= Riddell baronets of Riddell (1628) =

Escutcheon of the Chief of Clan Riddell, The Riddell of that Ilk, Baronet Riddell of Riddell

The Riddell baronetcy, of Riddell in the County of Roxburgh, was created in the Baronetage of Nova Scotia on 14 May 1628 for John Riddell. His lands were erected into the barony and regality of New Riddell.

In September 1998 the 13th Baronet was recognised by the Lord Lyon as Chief of the name.
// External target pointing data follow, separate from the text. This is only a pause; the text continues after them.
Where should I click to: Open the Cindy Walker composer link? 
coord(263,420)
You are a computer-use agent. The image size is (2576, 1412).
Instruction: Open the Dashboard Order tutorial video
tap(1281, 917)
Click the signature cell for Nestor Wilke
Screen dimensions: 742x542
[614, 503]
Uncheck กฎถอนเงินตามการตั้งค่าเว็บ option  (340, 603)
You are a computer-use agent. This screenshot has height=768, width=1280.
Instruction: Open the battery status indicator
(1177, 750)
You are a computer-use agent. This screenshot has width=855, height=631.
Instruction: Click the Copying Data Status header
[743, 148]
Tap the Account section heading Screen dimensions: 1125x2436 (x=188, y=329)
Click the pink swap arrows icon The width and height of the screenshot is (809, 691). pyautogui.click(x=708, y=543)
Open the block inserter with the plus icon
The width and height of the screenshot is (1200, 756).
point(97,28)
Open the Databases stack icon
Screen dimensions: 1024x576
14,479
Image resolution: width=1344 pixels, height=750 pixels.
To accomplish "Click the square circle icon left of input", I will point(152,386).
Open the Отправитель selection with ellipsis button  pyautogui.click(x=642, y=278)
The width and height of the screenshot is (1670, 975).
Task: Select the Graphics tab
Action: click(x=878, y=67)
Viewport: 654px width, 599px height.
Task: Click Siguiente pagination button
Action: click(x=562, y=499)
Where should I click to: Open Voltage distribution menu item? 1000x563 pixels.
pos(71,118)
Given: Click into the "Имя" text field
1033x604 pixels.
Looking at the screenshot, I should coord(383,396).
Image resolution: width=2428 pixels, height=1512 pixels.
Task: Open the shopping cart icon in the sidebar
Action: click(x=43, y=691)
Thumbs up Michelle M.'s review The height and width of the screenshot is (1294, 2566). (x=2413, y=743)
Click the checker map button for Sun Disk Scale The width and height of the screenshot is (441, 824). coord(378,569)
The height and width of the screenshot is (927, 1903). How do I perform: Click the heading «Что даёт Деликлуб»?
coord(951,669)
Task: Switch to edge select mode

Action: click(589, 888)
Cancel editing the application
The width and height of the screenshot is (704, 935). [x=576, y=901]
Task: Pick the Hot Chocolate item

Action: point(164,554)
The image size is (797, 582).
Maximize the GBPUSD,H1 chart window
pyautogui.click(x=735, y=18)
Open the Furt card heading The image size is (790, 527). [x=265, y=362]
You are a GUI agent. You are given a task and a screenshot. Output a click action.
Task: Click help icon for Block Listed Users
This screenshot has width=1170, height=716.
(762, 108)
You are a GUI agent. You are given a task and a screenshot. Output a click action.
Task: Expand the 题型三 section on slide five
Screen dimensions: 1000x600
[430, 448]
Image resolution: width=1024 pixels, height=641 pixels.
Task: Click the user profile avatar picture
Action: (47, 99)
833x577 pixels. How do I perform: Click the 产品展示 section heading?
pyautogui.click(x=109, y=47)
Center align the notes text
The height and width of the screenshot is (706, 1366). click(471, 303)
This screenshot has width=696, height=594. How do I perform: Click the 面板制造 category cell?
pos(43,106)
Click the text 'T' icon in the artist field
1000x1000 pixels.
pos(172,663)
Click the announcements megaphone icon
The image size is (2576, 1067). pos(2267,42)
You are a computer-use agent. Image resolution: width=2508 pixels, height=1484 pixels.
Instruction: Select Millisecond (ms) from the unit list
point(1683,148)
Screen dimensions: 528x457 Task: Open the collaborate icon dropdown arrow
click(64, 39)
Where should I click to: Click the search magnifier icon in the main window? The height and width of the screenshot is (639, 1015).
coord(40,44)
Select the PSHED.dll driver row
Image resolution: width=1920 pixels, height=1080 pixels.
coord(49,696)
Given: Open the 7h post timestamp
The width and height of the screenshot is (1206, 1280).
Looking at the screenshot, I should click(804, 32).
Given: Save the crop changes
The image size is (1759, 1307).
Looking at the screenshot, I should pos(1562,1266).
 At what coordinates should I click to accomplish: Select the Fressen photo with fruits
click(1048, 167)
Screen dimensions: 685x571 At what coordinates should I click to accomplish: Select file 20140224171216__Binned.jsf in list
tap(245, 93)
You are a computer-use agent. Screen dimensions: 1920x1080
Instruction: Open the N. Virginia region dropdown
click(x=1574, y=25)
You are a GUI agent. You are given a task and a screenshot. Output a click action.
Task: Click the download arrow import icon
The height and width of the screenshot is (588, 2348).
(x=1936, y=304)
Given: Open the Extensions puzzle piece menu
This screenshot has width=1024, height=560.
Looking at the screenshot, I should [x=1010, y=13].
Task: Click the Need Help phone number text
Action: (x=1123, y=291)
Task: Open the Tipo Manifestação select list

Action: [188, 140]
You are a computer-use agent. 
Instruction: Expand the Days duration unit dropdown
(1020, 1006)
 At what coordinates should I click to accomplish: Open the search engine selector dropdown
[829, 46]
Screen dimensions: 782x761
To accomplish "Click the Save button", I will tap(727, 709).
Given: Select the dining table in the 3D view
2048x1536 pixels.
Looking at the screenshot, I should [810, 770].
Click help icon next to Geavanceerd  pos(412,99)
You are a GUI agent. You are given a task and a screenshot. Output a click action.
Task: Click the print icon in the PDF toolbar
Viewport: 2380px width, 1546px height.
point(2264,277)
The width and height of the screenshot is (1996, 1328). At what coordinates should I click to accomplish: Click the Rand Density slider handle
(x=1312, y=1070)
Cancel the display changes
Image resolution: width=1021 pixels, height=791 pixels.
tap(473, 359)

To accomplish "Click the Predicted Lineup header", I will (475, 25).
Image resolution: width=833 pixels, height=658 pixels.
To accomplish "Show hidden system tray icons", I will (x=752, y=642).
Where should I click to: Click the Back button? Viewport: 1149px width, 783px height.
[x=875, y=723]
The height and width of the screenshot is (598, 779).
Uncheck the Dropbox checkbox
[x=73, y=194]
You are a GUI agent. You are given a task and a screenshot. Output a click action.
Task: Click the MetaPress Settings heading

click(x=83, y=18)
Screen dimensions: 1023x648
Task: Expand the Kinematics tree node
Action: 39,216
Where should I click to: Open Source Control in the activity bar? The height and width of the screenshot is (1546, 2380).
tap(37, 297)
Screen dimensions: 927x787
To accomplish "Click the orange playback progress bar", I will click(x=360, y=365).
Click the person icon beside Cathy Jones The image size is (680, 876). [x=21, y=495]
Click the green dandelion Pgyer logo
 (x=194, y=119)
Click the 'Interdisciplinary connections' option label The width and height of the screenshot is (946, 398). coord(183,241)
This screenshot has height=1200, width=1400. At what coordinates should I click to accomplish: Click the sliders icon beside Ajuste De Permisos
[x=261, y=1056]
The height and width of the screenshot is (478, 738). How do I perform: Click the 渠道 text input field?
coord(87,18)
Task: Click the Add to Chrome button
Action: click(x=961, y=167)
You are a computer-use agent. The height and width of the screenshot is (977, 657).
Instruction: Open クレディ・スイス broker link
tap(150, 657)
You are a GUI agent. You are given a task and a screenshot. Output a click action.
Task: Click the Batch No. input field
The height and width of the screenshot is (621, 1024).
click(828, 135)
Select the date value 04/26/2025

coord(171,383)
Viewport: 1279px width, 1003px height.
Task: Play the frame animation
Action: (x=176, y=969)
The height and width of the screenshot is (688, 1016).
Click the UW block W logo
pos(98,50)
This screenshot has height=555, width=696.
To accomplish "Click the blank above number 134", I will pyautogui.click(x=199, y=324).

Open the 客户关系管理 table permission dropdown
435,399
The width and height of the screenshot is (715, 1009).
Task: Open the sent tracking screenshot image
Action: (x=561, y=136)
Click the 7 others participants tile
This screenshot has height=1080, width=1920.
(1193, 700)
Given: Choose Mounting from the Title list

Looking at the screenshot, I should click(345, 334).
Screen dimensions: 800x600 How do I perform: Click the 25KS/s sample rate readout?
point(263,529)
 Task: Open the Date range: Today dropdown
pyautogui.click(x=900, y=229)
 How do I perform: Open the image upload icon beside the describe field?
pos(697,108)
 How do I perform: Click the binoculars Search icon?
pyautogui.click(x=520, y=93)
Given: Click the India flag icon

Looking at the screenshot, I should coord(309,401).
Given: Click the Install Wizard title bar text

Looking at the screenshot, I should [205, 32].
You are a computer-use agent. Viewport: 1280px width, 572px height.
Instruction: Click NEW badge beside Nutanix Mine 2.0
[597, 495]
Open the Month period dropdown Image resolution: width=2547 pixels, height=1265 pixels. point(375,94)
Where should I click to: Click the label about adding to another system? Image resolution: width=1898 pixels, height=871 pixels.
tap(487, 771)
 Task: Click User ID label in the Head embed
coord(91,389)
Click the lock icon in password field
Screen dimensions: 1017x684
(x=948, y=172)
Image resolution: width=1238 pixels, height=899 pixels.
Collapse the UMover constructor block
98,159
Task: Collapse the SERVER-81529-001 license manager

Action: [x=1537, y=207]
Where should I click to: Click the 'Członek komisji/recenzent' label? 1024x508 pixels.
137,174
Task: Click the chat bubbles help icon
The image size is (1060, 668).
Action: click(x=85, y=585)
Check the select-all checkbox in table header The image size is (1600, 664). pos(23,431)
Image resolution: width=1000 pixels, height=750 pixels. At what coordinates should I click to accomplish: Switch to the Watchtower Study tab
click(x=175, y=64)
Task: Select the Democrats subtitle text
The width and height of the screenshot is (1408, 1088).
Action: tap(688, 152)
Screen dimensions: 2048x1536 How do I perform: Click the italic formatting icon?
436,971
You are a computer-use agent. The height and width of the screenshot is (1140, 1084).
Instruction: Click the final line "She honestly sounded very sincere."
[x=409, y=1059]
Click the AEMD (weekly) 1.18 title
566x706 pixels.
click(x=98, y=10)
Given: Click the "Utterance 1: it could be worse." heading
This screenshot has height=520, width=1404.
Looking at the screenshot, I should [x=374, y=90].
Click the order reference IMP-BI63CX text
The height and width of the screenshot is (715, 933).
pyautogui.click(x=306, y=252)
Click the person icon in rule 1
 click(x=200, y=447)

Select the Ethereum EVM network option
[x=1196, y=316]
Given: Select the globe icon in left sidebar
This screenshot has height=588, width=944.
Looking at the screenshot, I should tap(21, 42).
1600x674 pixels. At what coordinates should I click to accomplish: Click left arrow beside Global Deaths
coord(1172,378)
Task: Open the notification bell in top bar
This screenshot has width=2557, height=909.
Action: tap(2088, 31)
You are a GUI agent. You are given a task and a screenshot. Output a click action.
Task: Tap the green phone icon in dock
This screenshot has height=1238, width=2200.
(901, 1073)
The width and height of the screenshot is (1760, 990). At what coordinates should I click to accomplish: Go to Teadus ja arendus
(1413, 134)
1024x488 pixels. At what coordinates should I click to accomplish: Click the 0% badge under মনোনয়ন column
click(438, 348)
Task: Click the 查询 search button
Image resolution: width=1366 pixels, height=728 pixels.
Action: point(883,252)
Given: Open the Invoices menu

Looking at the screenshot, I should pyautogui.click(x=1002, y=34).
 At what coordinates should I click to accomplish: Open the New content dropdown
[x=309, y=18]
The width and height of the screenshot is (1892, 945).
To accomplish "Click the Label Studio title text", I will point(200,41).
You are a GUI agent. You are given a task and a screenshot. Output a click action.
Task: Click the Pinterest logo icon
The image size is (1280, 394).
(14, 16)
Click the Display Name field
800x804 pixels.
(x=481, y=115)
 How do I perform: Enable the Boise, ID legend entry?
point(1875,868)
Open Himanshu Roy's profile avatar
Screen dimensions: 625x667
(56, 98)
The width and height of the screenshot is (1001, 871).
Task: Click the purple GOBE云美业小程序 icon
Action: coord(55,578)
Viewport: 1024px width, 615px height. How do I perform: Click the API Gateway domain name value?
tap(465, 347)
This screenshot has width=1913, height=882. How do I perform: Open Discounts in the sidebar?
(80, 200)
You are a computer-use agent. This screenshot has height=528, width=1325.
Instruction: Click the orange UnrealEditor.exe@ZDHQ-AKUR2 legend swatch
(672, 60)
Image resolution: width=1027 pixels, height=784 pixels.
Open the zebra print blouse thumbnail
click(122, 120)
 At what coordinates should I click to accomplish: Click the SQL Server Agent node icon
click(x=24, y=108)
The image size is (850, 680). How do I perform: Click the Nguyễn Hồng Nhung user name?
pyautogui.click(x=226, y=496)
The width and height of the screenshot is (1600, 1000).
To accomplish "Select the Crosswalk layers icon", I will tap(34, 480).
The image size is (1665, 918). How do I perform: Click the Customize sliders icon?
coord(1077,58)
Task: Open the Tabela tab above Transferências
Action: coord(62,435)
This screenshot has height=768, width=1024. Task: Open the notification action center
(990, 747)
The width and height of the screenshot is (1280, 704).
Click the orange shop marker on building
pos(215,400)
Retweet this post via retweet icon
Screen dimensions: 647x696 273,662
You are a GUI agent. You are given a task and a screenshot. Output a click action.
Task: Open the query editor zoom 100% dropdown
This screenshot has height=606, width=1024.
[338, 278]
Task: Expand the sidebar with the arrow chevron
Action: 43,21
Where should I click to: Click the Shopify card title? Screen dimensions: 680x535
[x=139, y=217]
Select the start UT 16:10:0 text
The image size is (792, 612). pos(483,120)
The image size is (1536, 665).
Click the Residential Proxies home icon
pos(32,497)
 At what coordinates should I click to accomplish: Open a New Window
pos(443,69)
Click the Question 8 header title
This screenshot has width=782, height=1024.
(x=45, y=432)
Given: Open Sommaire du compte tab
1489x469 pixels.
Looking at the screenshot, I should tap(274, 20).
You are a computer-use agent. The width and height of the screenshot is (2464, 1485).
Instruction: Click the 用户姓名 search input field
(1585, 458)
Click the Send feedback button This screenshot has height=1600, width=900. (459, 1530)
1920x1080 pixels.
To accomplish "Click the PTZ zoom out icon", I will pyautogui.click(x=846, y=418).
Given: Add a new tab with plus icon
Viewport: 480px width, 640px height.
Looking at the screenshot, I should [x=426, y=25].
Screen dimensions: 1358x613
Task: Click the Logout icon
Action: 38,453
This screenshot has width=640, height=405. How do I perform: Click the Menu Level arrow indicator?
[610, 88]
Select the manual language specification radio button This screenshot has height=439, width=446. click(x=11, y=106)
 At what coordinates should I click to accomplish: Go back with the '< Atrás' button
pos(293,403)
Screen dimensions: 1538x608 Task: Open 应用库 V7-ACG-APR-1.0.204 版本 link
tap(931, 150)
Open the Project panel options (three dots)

==Riddell baronets, of Riddell (1628)==
- Sir John Riddell, 1st Baronet (died 1632)
- Sir Walter Riddell, 2nd Baronet (died c. 1669)
- Sir John Riddell, 3rd Baronet (died 1700)
- Sir Walter Riddell, 4th Baronet (1664–1747)
- Sir Walter Riddell, 5th Baronet (1695–1765)
- Sir John Riddell, 6th Baronet (1726–1768)
- Sir Walter Buchanan Riddell, 7th Baronet (1763–1784)
- Sir James Buchanan Riddell, 8th Baronet (1765–1784
- Sir John Buchanan Riddell, 9th Baronet (1768–1819), Member of Parliament for Lanark Burghs, married Lady Frances Marsham, daughter of Charles Marsham, 1st Earl of Romney.
- Sir Walter Buchanan Riddell, 10th Baronet (1810–1892)
- Sir James Walter Buchanan Riddell, 11th Baronet (1849–1924)
- Sir Walter Robert Buchanan Riddell, 12th Baronet (1879–1934)
- Sir John Charles Buchanan Riddell, 13th Baronet (1934–2010)
- Sir Walter John Buchanan Riddell, 14th Baronet (born 1974)

The heir apparent is the present holder's only son Finlay John Riddell (born 2001).

==Extended family==
The 1st Baronet's third son William was knighted by Charles I. He was a soldier of the Dutch Republic during the Thirty Years War and Governor of Doesburg. Archibald Riddell, third son of the 2nd Baronet, was a minister of the Reformed church in Edinburgh and Covenanter.